Mais pourquoi un tel engouement, aussi précoce qu’inattendu, pour cette série ? La réponse est dans le titre. Nobunaga’s Ambition plonge le joueur en pleine époque Sengoku, cette période charnière où le Japon, morcelé en fiefs rivaux, sombre dans un chaos militaire et politique. Nobunaga Oda, simple daimyo de la province d’Owari, s’impose peu à peu comme l’homme de la réunification. C’est lui qui va sceller le sort du shogunat Ashikaga et poser les bases de l’époque Azuchi-Momoyama, prélude à l'époque d'Edo. Un tel décor, entre complots, trahisons, alliances fragiles et batailles décisives, a tout du terreau idéal pour un jeu vidéo. Koei l’a compris très tôt, et la série s’est imposée comme l’une des premières à offrir une vision stratégique et politique de l’histoire japonaise, bien avant que le genre ne se démocratise. Ce n’est donc pas un hasard si, encore aujourd’hui, elle fait office de mastodonte du genre.

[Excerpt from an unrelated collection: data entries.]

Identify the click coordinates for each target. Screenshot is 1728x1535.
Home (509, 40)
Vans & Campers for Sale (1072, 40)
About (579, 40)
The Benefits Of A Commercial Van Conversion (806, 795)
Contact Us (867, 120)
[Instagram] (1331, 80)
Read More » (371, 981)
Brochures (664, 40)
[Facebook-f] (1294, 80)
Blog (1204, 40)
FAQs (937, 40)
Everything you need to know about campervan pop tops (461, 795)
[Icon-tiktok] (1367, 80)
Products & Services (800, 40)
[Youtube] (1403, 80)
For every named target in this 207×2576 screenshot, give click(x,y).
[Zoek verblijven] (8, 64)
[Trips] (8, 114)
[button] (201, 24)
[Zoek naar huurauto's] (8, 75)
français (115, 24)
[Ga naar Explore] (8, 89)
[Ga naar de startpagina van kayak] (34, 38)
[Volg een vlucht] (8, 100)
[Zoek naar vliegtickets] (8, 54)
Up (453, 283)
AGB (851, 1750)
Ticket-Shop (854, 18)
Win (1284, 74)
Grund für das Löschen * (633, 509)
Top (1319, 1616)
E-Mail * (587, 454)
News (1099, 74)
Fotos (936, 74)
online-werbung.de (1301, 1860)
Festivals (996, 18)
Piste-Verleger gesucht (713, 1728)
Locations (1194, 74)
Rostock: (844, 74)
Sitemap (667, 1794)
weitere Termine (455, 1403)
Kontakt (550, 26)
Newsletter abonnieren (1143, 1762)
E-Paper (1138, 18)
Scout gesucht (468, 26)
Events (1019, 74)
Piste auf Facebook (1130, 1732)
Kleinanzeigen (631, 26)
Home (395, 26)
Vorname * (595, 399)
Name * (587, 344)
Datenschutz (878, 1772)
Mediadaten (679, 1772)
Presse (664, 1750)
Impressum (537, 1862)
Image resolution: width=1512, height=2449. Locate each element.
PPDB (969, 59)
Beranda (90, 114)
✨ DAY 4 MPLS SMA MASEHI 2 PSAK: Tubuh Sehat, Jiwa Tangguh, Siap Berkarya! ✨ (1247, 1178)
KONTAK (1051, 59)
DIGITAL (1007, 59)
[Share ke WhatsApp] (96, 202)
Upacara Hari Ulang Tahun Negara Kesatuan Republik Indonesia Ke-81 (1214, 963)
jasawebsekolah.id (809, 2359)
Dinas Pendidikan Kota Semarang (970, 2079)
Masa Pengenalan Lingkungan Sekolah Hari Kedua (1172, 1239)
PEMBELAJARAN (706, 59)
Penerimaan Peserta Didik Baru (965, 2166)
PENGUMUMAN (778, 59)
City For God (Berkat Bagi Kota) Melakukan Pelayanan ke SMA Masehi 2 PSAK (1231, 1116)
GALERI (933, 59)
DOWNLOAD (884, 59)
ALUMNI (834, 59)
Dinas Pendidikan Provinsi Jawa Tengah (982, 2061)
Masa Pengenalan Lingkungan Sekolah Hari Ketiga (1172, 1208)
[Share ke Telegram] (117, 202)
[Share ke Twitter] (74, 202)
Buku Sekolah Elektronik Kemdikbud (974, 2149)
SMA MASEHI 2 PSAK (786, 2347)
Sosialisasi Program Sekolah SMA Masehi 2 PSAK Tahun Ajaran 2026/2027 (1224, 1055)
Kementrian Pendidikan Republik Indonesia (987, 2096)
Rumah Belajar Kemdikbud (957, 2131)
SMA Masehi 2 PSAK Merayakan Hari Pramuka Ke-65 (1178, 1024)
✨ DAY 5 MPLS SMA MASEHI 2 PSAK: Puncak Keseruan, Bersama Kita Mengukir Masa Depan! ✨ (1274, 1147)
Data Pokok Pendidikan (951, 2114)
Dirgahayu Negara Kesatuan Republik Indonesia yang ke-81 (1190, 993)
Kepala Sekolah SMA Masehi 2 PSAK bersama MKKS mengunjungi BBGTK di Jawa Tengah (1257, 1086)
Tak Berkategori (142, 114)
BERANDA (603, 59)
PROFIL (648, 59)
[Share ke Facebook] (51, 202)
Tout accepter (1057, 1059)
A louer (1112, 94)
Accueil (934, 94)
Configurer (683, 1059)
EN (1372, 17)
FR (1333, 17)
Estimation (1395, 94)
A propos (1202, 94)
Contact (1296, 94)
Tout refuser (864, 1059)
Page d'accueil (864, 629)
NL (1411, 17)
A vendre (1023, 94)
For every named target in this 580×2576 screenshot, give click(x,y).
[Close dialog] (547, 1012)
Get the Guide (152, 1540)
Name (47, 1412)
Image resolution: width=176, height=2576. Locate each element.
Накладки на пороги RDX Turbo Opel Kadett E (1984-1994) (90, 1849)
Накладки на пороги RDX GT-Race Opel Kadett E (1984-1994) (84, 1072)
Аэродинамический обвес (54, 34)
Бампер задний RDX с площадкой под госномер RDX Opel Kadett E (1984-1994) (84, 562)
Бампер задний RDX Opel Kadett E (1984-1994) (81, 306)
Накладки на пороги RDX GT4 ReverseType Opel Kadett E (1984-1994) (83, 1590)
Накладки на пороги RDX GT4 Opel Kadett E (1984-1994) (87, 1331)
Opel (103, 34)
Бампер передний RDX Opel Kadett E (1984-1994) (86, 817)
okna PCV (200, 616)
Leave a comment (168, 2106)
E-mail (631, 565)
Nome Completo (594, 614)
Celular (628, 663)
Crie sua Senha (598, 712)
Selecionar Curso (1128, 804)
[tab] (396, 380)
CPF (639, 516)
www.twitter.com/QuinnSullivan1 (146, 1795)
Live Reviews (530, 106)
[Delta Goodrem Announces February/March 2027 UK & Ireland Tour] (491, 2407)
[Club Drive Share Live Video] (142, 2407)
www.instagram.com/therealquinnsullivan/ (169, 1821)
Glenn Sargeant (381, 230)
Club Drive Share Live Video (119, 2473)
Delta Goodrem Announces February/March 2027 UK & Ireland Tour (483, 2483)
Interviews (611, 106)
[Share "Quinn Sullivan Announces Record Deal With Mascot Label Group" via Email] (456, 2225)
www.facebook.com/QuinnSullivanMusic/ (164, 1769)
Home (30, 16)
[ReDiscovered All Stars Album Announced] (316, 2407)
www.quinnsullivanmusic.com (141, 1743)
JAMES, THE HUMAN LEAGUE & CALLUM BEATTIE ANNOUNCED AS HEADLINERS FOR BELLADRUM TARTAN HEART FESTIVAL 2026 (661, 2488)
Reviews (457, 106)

Awakening, fidèle à cette tradition, mélange gestion territoriale, simulation politique et conquête militaire. Le joueur prend les rênes d’un domaine qu’il faudra développer, défendre et, surtout, étendre. Il faut gérer ses revenus, ses cultures, ses infrastructures civiles et militaires, tout en gardant un œil sur la stabilité politique de sa province. La gestion des ressources humaines, limitée mais cruciale, conditionne les actions possibles à chaque tour. Pas de place pour l’improvisation : chaque choix compte.
Chaque ville, chaque forteresse de votre domaine peut remplir un rôle bien défini : centre de ravitaillement, avant-poste stratégique pour vos futures offensives ou bastion impénétrable en cas de siège. Déterminer la fonction de chaque région n’est pas un luxe, mais une nécessité. L’efficacité de votre empire repose sur cette organisation. Heureusement, vous ne serez pas seul pour orchestrer ce chantier titanesque : vos fidèles subordonnés sont là pour ça – avec plus ou moins de bonne volonté.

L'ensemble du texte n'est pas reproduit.